Why This Matters: Moss may go from being man’s best friend to devil’s best friend.




Moss bounds happily through the bush showing the usual exuberance of a young labrador. Despite this looking like play, he is on a serious mission to help fight the extinction of some of our most critically endangered species.


Moss is a detection dog in training. Unlike other detection dogs, who might sniff out drugs or explosives, he’ll be finding some of Victoria’s smallest, best camouflaged and most elusive animals.


These dogs use their exceptional olfactory senses to locate everything from koalas high in the trees, desert tortoises burrowed deep under soil and even whales — often more effectively than any human team could aspire to.

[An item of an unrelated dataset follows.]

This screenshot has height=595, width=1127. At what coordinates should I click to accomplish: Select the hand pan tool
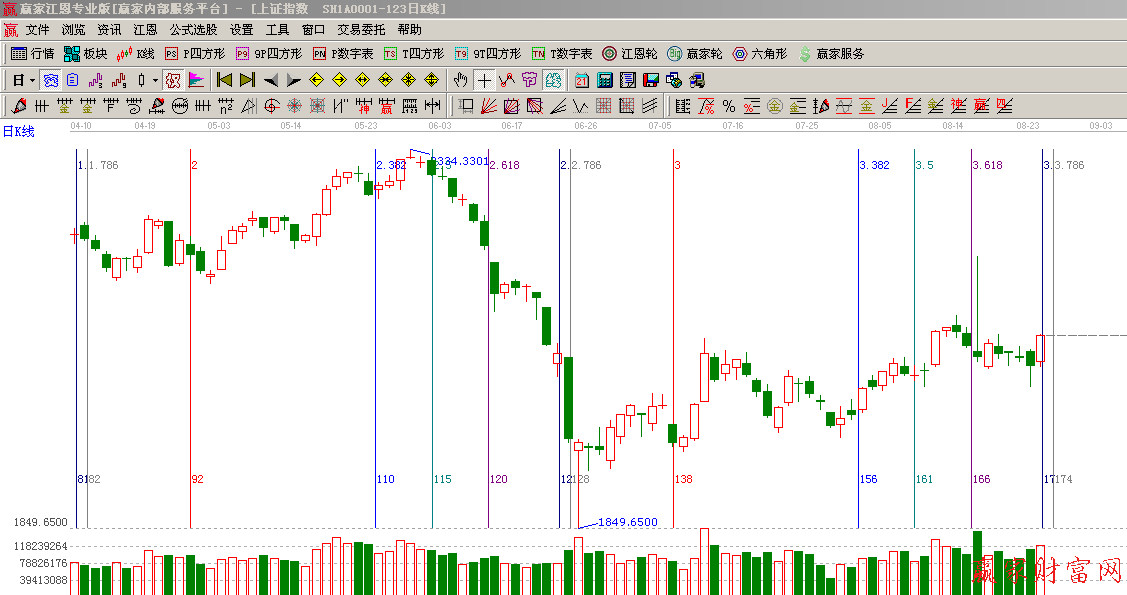point(461,80)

What makes Moss unique, however, is he’ll not only find endangered species in the wild, but will also be part of a larger team helping endangered species breed in captivity. These dogs will be the first in the world to do this, starting with a ground-breaking trial with Tasmanian devils.


Why Moss needed a job


Wildlife detection dogs are a very rare type of dog — they are highly motivated, engaged and energetic, but also incredibly reliable and safe around the smallest of creatures.




Also: Detection dogs sniff out vulnerable koalas and flaws in species protection




And Moss is the first dog to join Zoos Victoria’s Detection Dog squad, a permanent group of highly trained dogs that will live at Healesville Sanctuary.

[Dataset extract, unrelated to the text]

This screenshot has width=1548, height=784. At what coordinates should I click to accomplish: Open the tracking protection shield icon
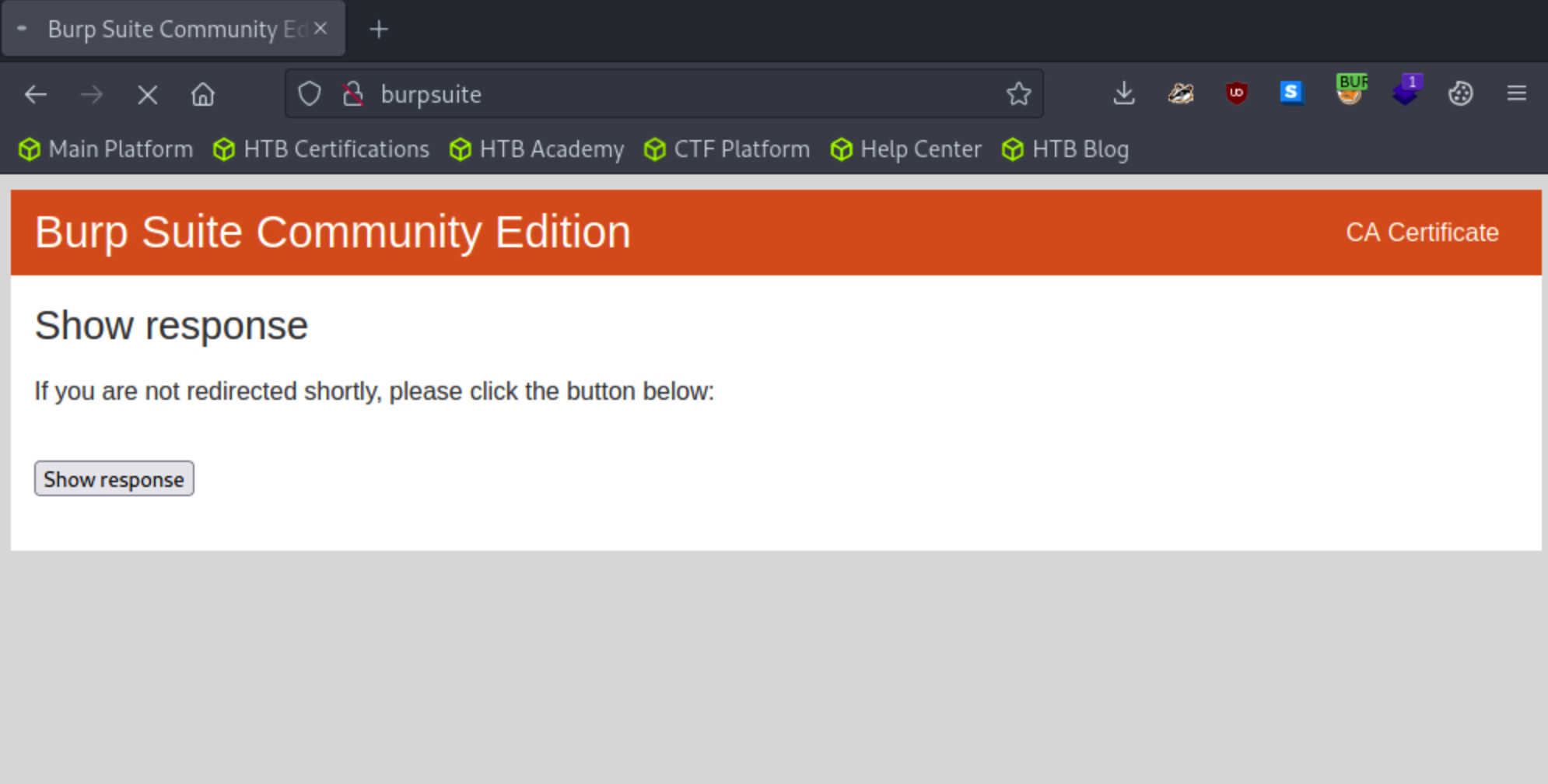point(310,94)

Moss was adopted at 14 months old, after he somewhat “failed” at being a family pet. He is a hurricane of energy with an intelligent and playful mind. He’s thriving with a job to keep him occupied and new challenges for his busy brain.


One sign he was perfect for this program was his indifference to the free range chickens at his foster home. For obvious reasons, a dog who likes chasing chickens wouldn’t be a good candidate for protecting some of Australia’s rarest feathered treasures.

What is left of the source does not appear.